ROSS: RObust decentralized Stochastic learning based on Shapley values
Lina Wang, Yunsheng Yuan, Feng Li, Lingjie Duan
TL;DR
This work tackles robust decentralized stochastic learning under heterogeneous and adversarial data. It introduces ROSS, a serverless algorithm that weights cross-gradient information using Shapley values and updates models with momentum, achieving robustness to non-IID data and poisoning. The authors prove a convergence rate of $\mathcal{O}\left(\frac{1}{\sqrt{NT}}\right)$, indicating a linear speedup in the number of agents, and validate the approach with extensive experiments on MNIST and CIFAR-10 across various topologies and threat models. The results demonstrate that Shapley-valued aggregation of cross-gradients yields superior convergence and prediction accuracy in realistic decentralized settings, suggesting practical impact for scalable, robust distributed learning.
Abstract
In the paradigm of decentralized learning, a group of agents collaborate to learn a global model using a distributed dataset without a central server; nevertheless, it is severely challenged by the heterogeneity of the data distribution across the agents. For example, the data may be distributed non-independently and identically, and even be noised or poisoned. To address these data challenges, we propose ROSS, a novel robust decentralized stochastic learning algorithm based on Shapley values, in this paper.

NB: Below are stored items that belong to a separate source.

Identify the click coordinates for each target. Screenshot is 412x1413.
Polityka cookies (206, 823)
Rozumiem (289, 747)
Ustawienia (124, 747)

Specifically, in each round, each agent aggregates the cross-gradient information from its neighbors, i.e., the derivatives of its local model with respect to the datasets of its neighbors, to update its local model in a momentum like manner, while we innovate in weighting the derivatives according to their contributions measured by Shapley values. We perform solid theoretical analysis to reveal the linear convergence speedup of our ROSS algorithm. We also verify the efficacy of our algorithm through extensive experiments on public datasets. Our results demonstrate that, in face of the above variety of data challenges, our ROSS algorithm has significant advantages over existing state-of-the-art proposals in terms of both convergence and prediction accuracy.